When and if we receive communication from extra terrestrial life it will be simple. It will not be language. It will be signals that correspond to the make up of atoms. One signal would represent a proton, another signal will represent a neutron and a third will represent an electron. Three different signals could then convey the entire periodic table. There will be no two way communication due to the vast distance. It will simply be a signal that says “we are here, and hope you hear it.”
All advanced civilizations (and we are not advanced but merely in our scientific infancy) will understand atomic structure and that is what they would first convey to show they are sentient beings. They might even have more complex information in the same bursts that we can not detect due to our limited science at this time.
It must be put in perspective of the rate of advances in science. 20,000 years ago we lived in caves, had no written language nor history least it be oral.

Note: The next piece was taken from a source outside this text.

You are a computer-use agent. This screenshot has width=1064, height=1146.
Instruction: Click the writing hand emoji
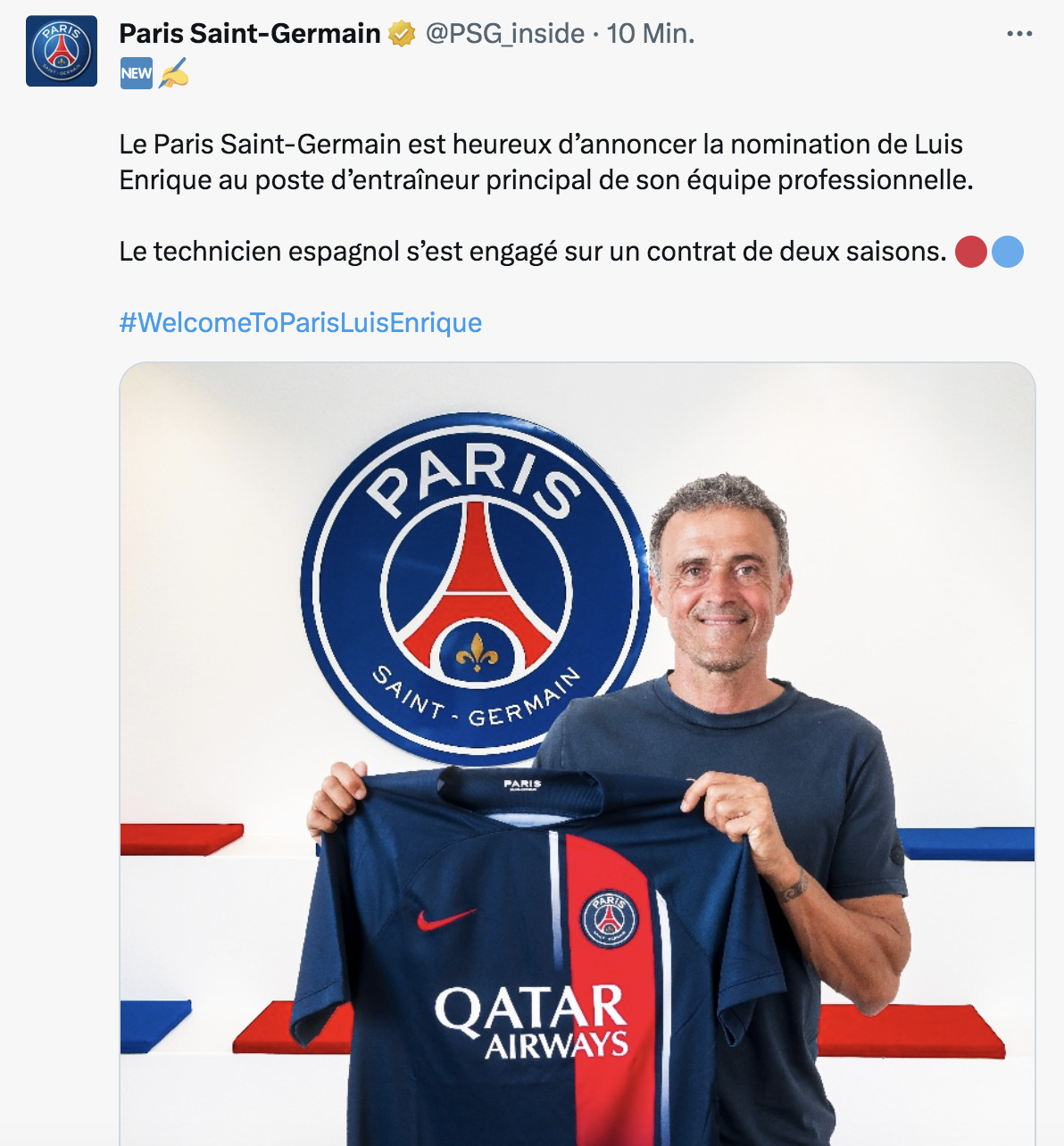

The man that lived in those caves is genetically almost identical to us today. Today we send men to the moon, fly airplanes at Mach III, have harnessed atomic energy for good and bad. We are but at the very beginning of scientific knowledge and advancement. Imagine a civilization that is 20 million years older than us, or for that matter 70 million as was the age of the dinosaurs.
I suspect space is filled with information from these civilizations if they exist and I think they do. At present we do not have the technology to pick up and decipher the message. I suspect they do not care if we can not as we would be rather uninteresting.
A signal from three billion light years away was transmitted long, long ago in a galaxy far, far away.
Somewhere, in a galaxy far away, scientists are enjoying I Love Lucy.
Australia Is probably one of the nicer places from which to observe the southern sky.